PROBLEM REQUIREMENTS ::
The entries below are to be returned as written, with all pictures dropped.

══════════════════════════════

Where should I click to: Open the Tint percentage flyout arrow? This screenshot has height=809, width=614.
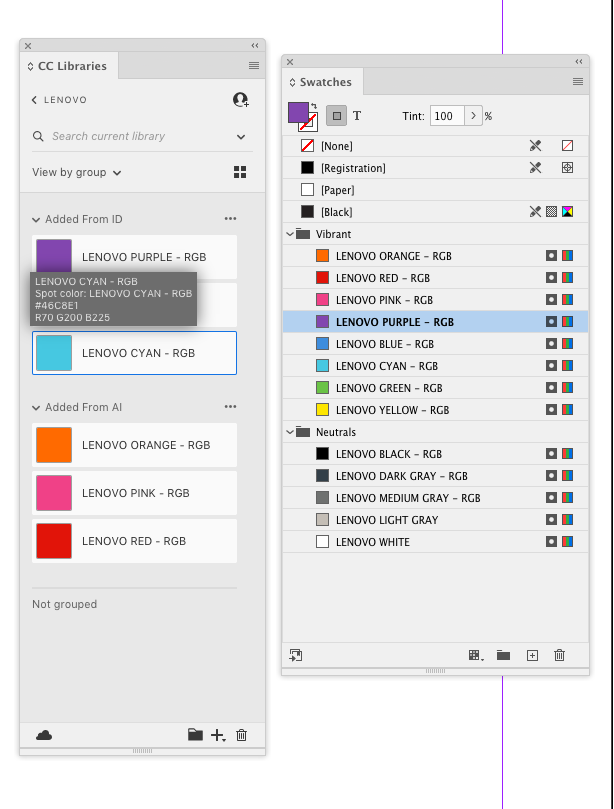[474, 116]
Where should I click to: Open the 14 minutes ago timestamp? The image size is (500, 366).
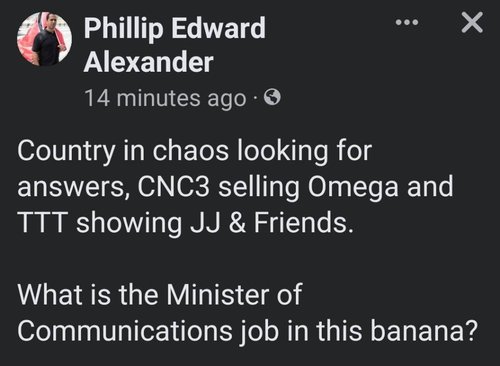[166, 99]
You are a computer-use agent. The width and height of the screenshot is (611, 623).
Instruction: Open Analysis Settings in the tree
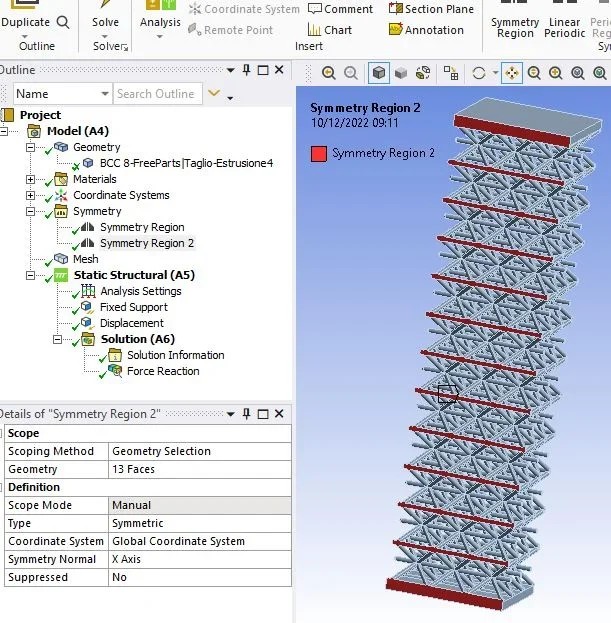[140, 291]
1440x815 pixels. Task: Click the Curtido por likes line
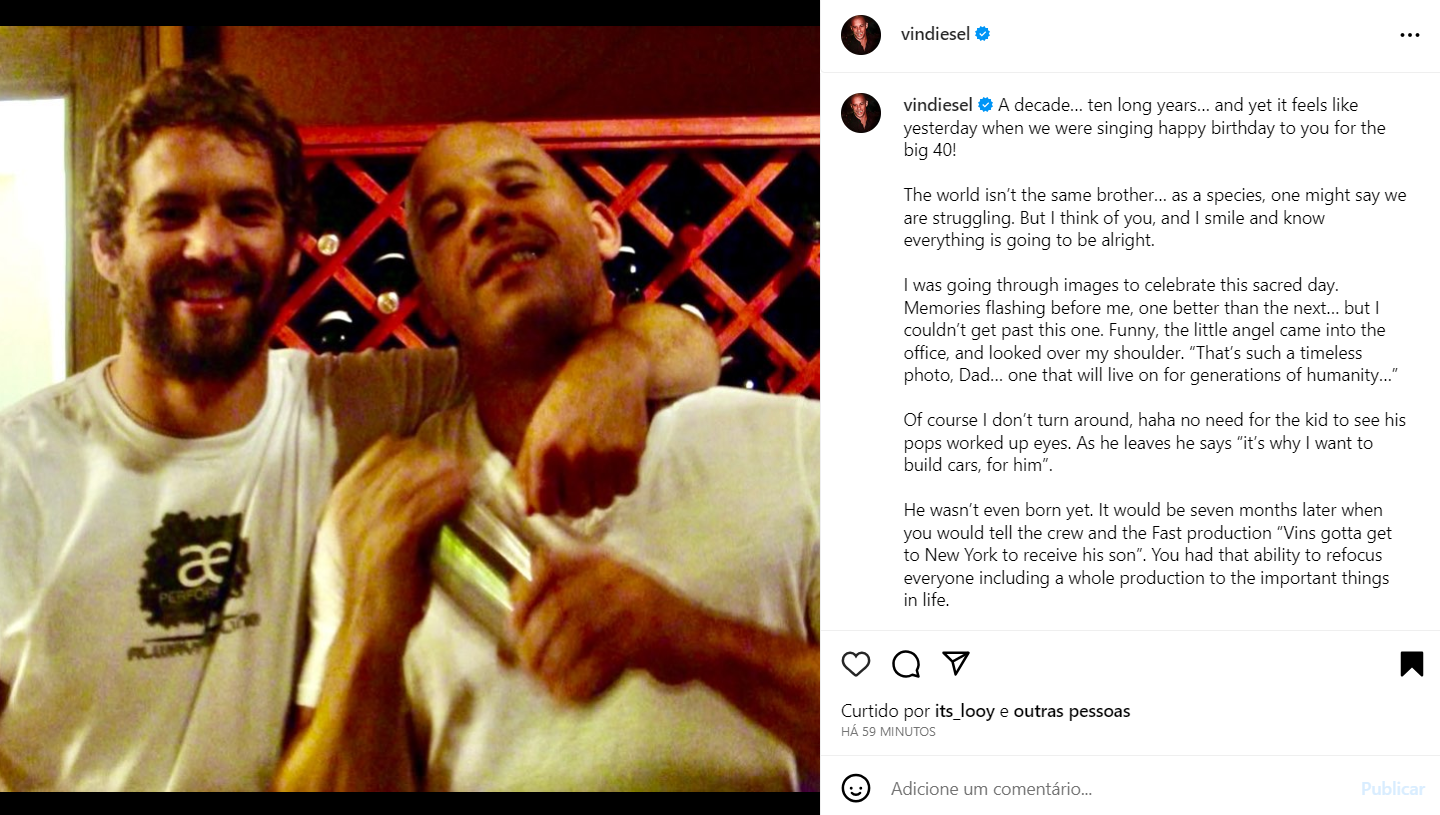pyautogui.click(x=986, y=712)
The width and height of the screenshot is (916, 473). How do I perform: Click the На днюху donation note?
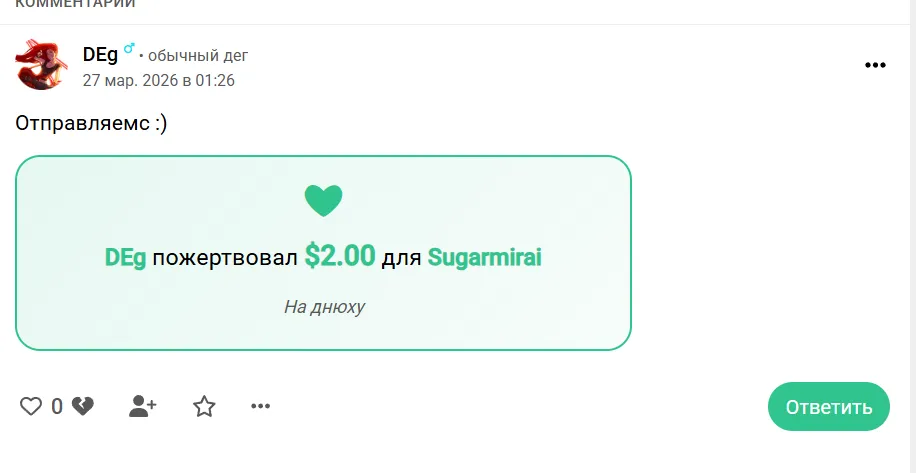point(324,307)
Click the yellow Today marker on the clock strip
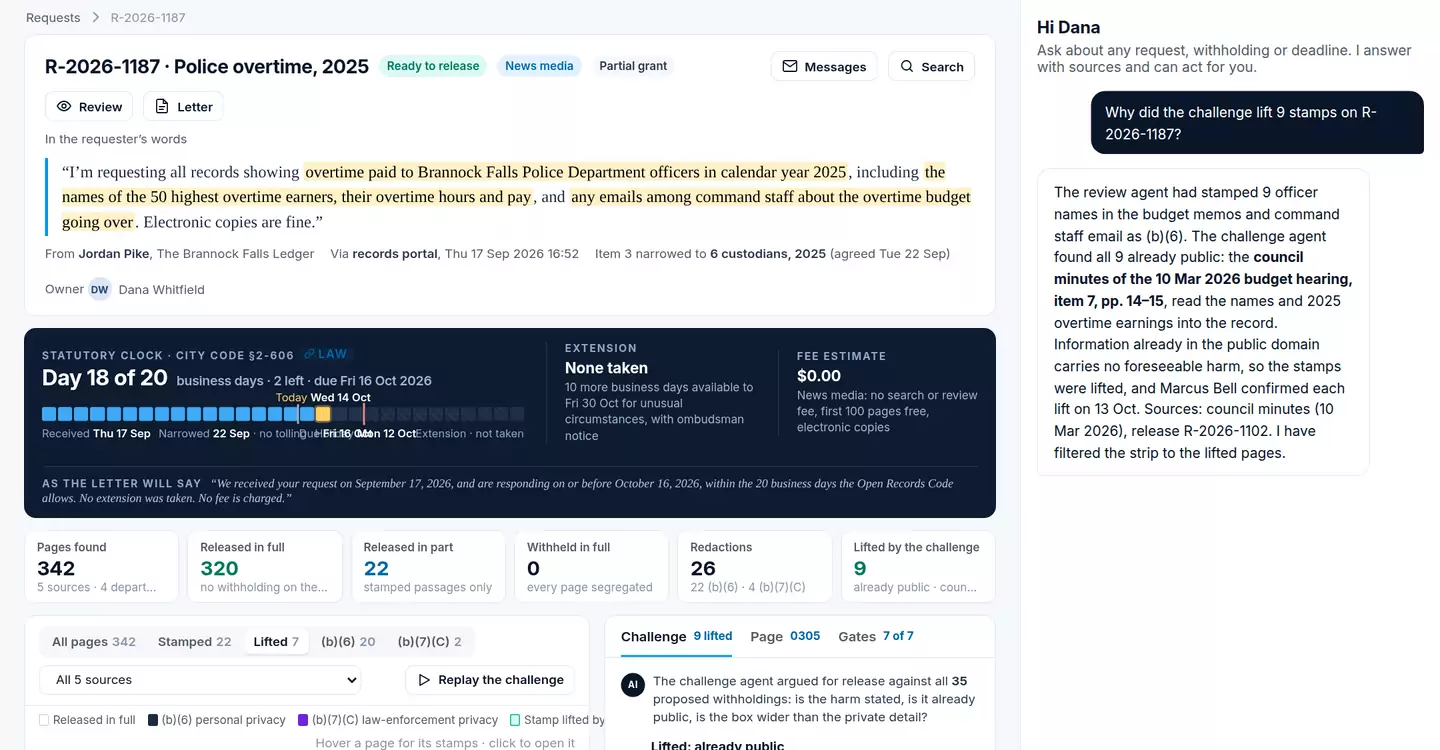 (x=323, y=414)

══════════════════════════════

ANSWER TO THIS EXERCISE ::
Where should I click to: Open the Tint percentage flyout arrow? This screenshot has height=809, width=614.
[474, 116]
Where should I click to: Open the 14 minutes ago timestamp? The image size is (500, 366).
[166, 99]
You are a computer-use agent. The width and height of the screenshot is (611, 623).
Instruction: Open Analysis Settings in the tree
[140, 291]
1440x815 pixels. Task: Click the Curtido por likes line
pyautogui.click(x=986, y=712)
The width and height of the screenshot is (916, 473). How do I perform: Click the На днюху donation note?
point(324,307)
Click the yellow Today marker on the clock strip
 (x=323, y=414)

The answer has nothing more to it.